I devoured Kai Cheng Thom’s Fierce Femmes and Notorious Liars: A Dangerous Trans Girl’s Confabulous Memoir in four hours the night I bought it. So did every other femme I know—especially the trans women, Asian, POC in general, working class, sex working, and/or survivor ones (which is most femmes I know). You should, too.
I’d been excited about Thom’s writing and work for a while and was thrilled when I found out her first novel was coming out. Her articles on transformative justice and trans women of color’s art and survival strategies are always gorgeously composed and needed. And Fierce Femmes and Notorious Liars is full of dark-hot poetry, trans femme of color magic, and dangerous truths telling beautiful and profoundly hard stories about trans women of color’s coming of age. Unapologetically centering one Asian trans femme survivor’s life and a trans femme of color community, this book is all about how trans femmes of color love, ride-or-die, fuck, fight, and heal with each other. Full stop.

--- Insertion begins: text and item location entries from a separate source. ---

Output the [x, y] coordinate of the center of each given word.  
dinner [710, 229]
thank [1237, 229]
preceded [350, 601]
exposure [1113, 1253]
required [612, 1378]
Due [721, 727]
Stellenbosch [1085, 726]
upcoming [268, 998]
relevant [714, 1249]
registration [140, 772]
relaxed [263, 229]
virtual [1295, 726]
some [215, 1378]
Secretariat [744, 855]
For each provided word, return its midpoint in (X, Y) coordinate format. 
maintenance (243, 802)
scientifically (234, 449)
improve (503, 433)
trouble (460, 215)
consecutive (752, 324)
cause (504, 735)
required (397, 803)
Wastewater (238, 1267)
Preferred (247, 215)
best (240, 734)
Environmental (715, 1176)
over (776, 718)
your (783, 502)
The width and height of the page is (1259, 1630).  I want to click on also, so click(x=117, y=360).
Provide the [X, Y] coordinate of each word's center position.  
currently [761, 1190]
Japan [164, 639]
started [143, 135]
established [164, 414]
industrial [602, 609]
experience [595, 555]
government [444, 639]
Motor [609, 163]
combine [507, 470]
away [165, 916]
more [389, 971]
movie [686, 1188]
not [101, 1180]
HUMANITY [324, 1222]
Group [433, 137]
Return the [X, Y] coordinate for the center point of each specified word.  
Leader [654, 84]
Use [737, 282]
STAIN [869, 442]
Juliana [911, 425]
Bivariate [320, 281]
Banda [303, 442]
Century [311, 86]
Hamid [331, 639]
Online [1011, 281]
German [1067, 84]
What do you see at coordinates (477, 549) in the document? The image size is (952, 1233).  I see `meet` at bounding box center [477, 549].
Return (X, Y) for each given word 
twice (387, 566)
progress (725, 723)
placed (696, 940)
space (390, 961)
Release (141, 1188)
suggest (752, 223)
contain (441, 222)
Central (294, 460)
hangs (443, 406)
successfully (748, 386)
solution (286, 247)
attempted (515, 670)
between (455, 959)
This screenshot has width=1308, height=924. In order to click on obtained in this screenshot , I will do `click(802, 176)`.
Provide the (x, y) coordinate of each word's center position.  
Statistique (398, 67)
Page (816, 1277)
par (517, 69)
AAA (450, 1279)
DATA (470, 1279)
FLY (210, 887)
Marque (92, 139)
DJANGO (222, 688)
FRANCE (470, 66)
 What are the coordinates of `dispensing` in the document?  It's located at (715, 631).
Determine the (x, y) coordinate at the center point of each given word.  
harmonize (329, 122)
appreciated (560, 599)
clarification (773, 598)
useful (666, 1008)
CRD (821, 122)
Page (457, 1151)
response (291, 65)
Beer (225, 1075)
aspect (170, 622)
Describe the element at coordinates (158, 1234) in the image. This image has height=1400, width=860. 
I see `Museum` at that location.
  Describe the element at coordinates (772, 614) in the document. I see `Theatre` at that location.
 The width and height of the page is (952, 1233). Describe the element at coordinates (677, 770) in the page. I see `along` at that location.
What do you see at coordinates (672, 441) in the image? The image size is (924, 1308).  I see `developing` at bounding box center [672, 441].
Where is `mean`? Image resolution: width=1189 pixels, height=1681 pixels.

The book’s never-named protagoness, the daughter of a Shaolin martial arts master and a cabaret singer forced into oppressive factory work by racism and migration, runs away from her home in a city called Gloom to the glamorous and dangerous City of Smoke and Lights to claim her life and gender as a trans Asian femme and to find and make community with other trans femmes. She meets her best friend and trans femme of color mother and mentor, Kimaya, who swoops her to the Street of Miracles, where she says, “…The stories are true: The City of Smoke and Lights is full of fierce, fabulous femmes. Dangerous trans women, hot as blue stars. You can find them anywhere if you know how to look and believe me, I am looking. Can’t take my eyes off them: these visions of what I could be. What I am becoming.”
Thom’s work is full of poetic voice and trans femme of color milestones. When the protagoness gets her first tiny apartment all to herself, it’s a sanctuary that feels like “a box of melting chocolate with my maraschino cherry heart squelching at its core.” When she finds her first thrifted pair of luscious red heels that make her molten, armored and unstoppable. When she has her first run in with the violent gatekeeping the medical-industrial complex dishes out to trans people, guarded by the abusive Dr. Crocodile. All these stories form a mosaic of undertold trans femme of color experience that many will see their own stories reflected within.
Thom maps the Street of Miracle’s inter-community contours, where there’s sisterhood, protection, and deep love—and also jealousy, internalized oppression, political differences, different amounts of privilege, and lovers quarrels. When one member of the community is murdered due to trans and whorephobic violence and the femmes come together to mourn and try to fight back, they heatedly disagree over whether to use violence or not. I deeply appreciate how Fierce Femmes and Notorious Liars is very much a novel about the gritty struggle of making transformative justice real, where oppressed and powerful people think about how they can best strike back against the violence dealt them, where characters who choose violence grapple with how using it brings both power and trauma. Thom also writes a story in which trans femmes actually get to heal—through magic, poetry, through a trans femme of color spirituality, and through loving each other.
There are so many parts of this book I love I can’t even say them all, but here are some of the juiciest gems: How Kimaya pursues her lover Rapunzelle, holding on to her through her struggles with addiction to a drug called Lost and telling Rapunzelle when she asks why she held on, “because you’re worth holding on to.” (How often do you read a book that shows trans women of color falling in love with each other and refusing to let each other go?) How Thom writes assault as the heroine being attacked by a cloud of bees and dissociation as the “ghost friend” who comes to her and is the only way she can orgasm. How after a time of intense police violence and community repression, the femmes heal by coming together to have a storytelling and performance night, just for each other. And I won’t give it away, but how just when the heroine looks like she might be getting a traditionally happily-ever-after ending, she picks the lock to it and jumps back into her own free, uncontrollable road.
Thom has written a breakout first novel of a young Asian trans femme writer dreaming her own getting free, building complicated family through all her changes, and I am so grateful. May she write many more.